Time travel requires keeping old data files on disk. VACUUM permanently deletes data files that are no longer referenced by the transaction log.

VACUUM sales;                          -- Uses default 7-day retention
VACUUM sales RETAIN 168 HOURS;         -- Explicit 7-day retention
VACUUM sales RETAIN 0 HOURS DRY RUN;   -- Preview what would be deleted

Critical exam trap: You cannot VACUUM data younger than 7 days (168 hours) by default. Attempting to do so will throw an error. This protection exists to prevent you from deleting files that active streaming queries or concurrent readers might still be referencing.

To override this protection (not recommended in production):

SET spark.databricks.delta.retentionDurationCheck.enabled = false;
VACUUM sales RETAIN 0 HOURS;

3.4 OPTIMIZE and Z-ORDER

Over time, Delta tables accumulate thousands of tiny files from frequent small writes (a problem called the "small file problem").

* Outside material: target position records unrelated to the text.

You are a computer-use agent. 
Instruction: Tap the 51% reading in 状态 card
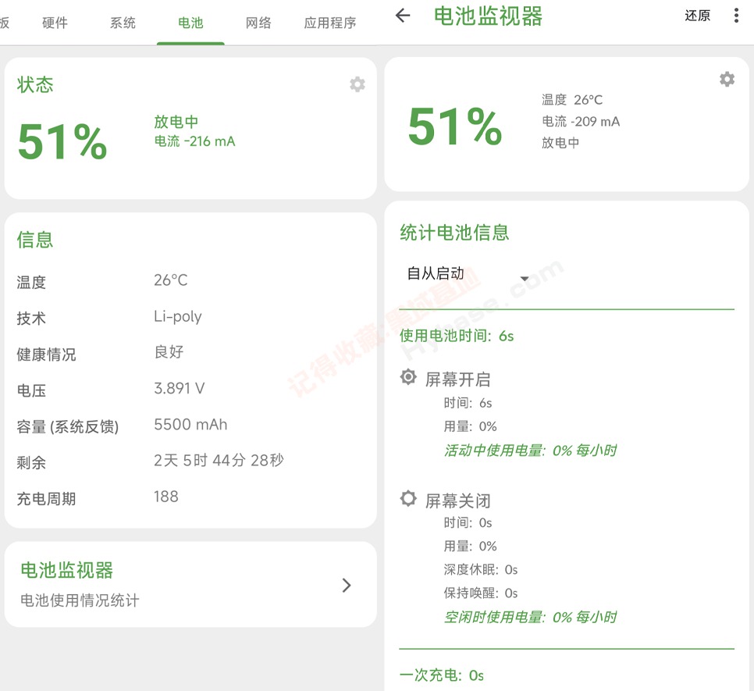tap(62, 142)
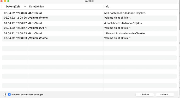Select the 12:08:26 /Volumes/home entry
Screen dimensions: 180x98
pyautogui.click(x=89, y=18)
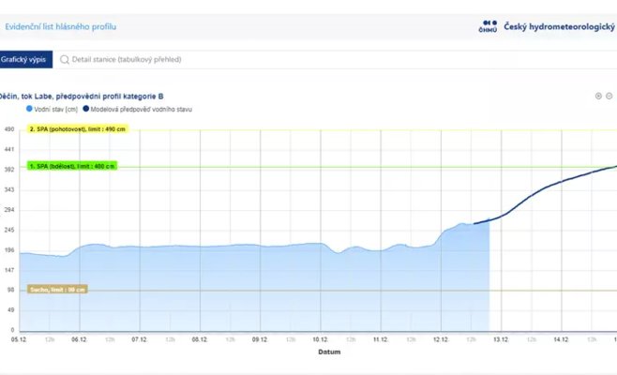
Task: Click the 10.12 date on the x-axis
Action: tap(320, 339)
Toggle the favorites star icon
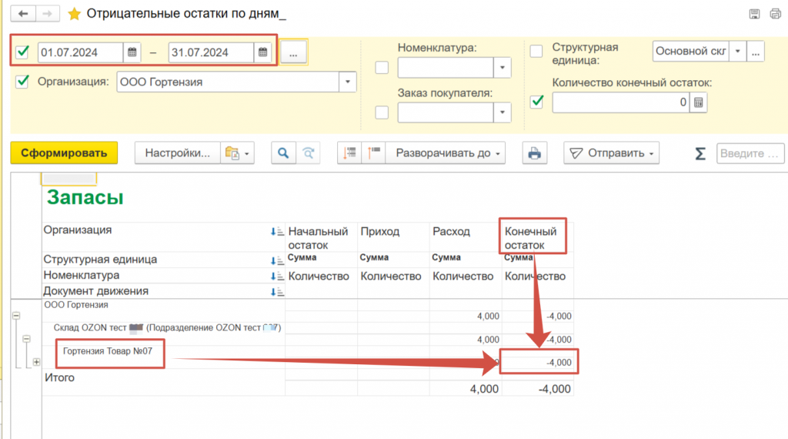Viewport: 788px width, 439px height. click(x=74, y=14)
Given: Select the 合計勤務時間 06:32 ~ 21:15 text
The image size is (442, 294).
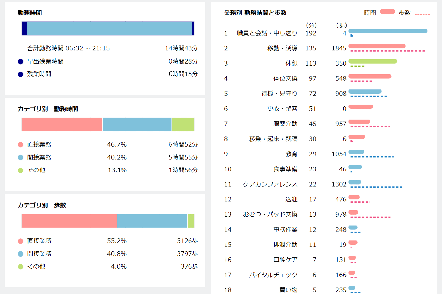Looking at the screenshot, I should click(68, 48).
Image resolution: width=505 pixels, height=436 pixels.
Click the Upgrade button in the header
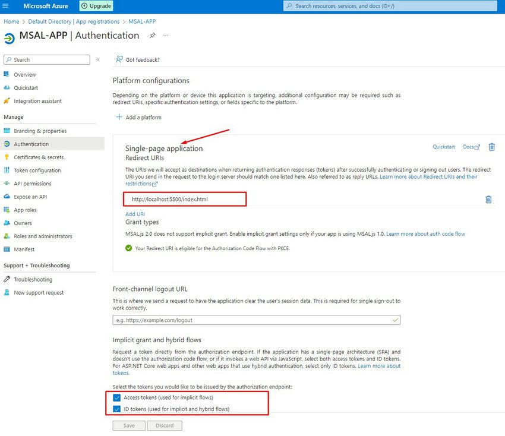(96, 6)
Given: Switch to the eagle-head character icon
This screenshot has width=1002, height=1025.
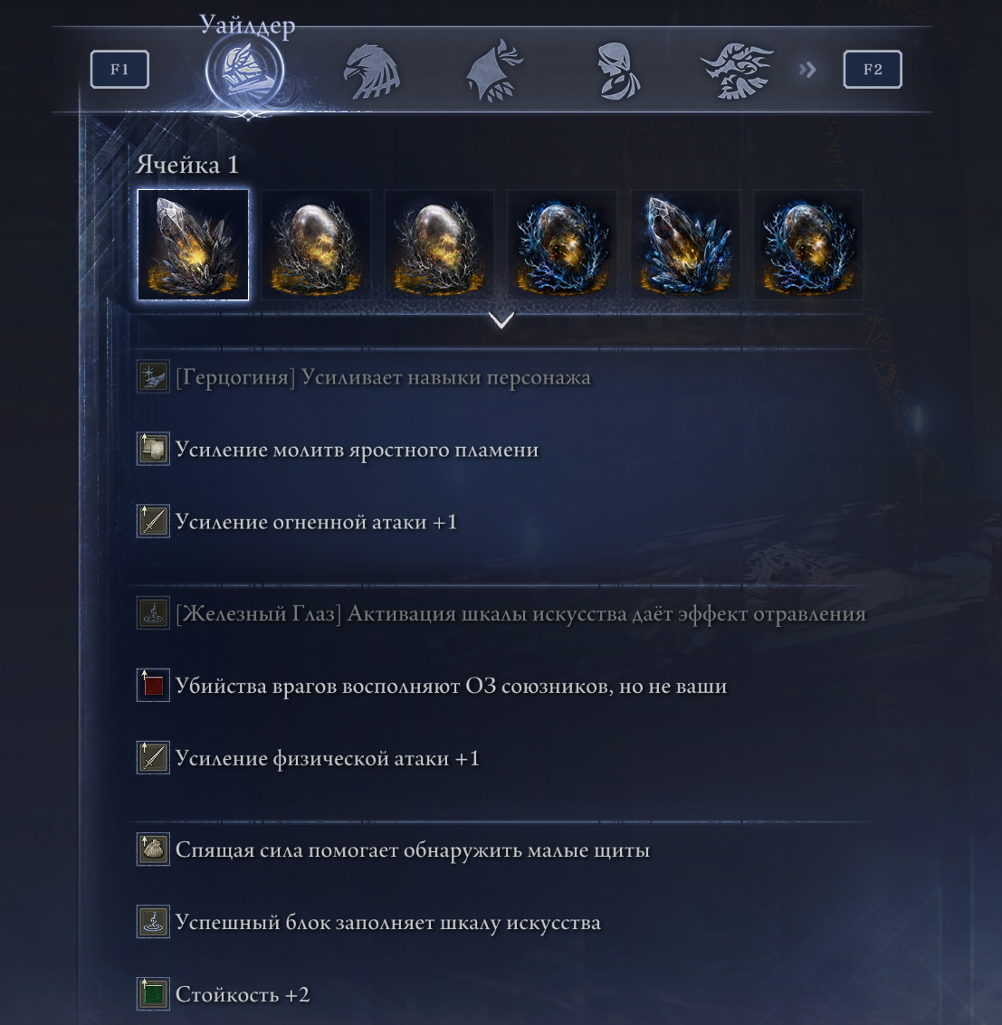Looking at the screenshot, I should [x=371, y=71].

OPTIMIZE solves this.

-- Compact small files into larger, efficient files (~1GB each)
OPTIMIZE sales;

-- Compact AND physically co-locate related data
OPTIMIZE sales ZORDER BY (store_id);

OPTIMIZE merges many small Parquet files into fewer large files, dramatically improving read performance and reducing metadata overhead.

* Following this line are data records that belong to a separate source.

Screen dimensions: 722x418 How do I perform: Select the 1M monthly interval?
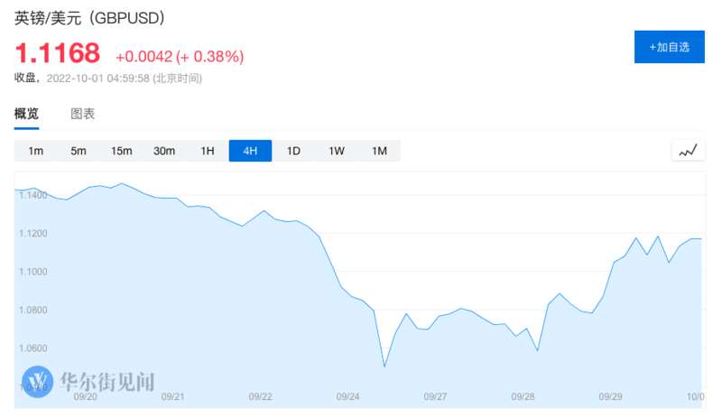pos(379,151)
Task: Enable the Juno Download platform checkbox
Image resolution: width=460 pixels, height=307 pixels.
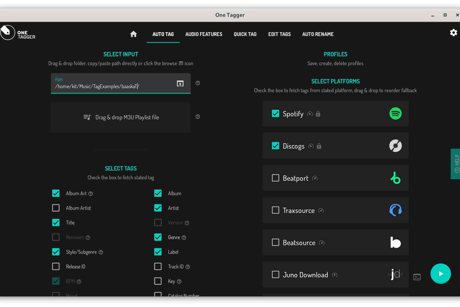Action: [x=275, y=275]
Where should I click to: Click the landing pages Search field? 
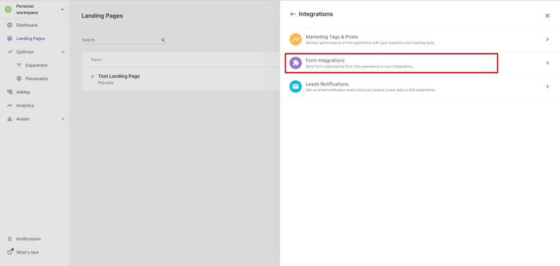[x=120, y=40]
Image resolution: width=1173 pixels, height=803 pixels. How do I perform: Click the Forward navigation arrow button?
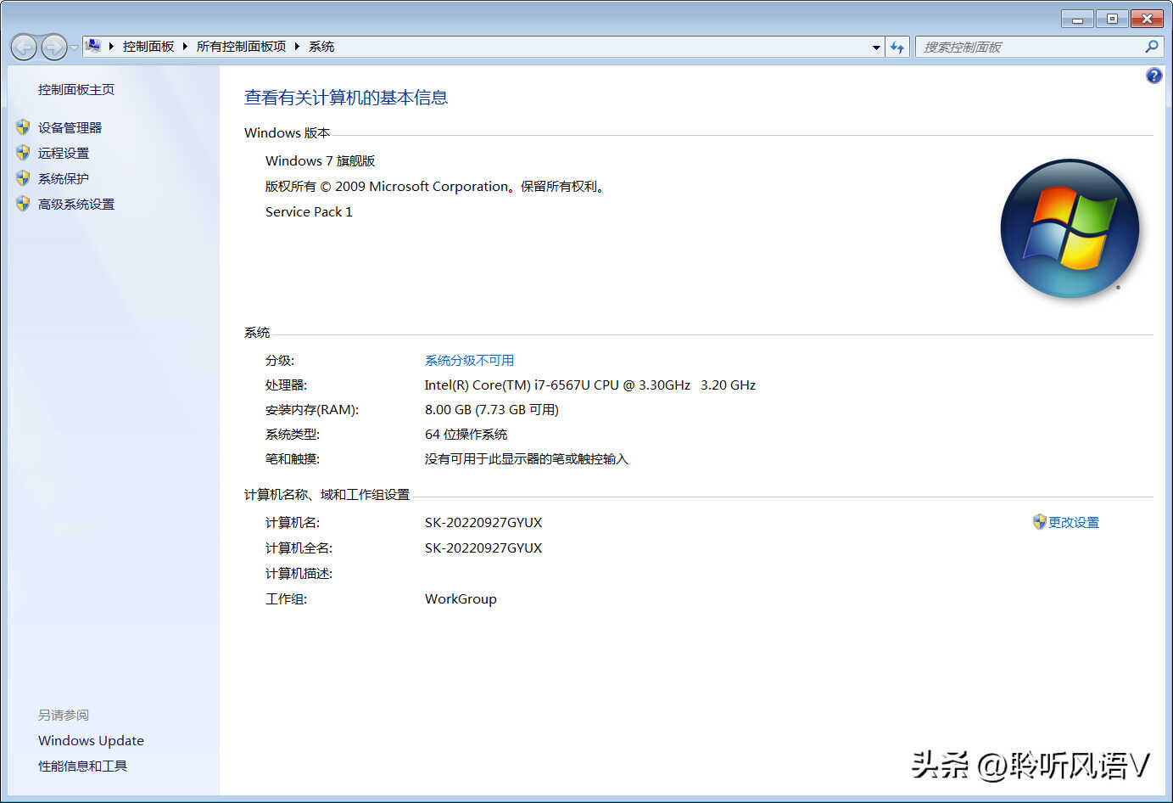[x=53, y=48]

Z-ORDER goes further: it physically sorts and co-locates rows with the same store_id value within the same files. When a query filters by store_id, Databricks can skip entire files that don't contain the requested value — a technique called data skipping. This can reduce the amount of data scanned by 80–95%.

When to use Z-ORDER: On columns that are frequently used in WHERE clauses, JOIN conditions, or GROUP BY operations. Limit to 1–4 columns for best results.

3.5 Spark SQL Higher-Order Functions

These functions operate on array columns (common in JSON-sourced data) and are directly tested on the exam.

FILTER(array, condition) — Returns a new array containing only elements that satisfy the condition.

-- Return only employees with more than 5 years of experience
SELECT FILTER(employees_array, emp -> emp.years_exp > 5) AS senior_employees
FROM stores;

TRANSFORM(array, expression) — Applies a transformation to every element in an array and returns a new array of the same length.

-- Apply a 10% raise to every salary in the array
SELECT TRANSFORM(salary_array, s -> s * 1.10) AS adjusted_salaries
FROM employees;

AGGREGATE(array, zero, merge, finish) — Reduces an array to a single value (similar to reduce in programming).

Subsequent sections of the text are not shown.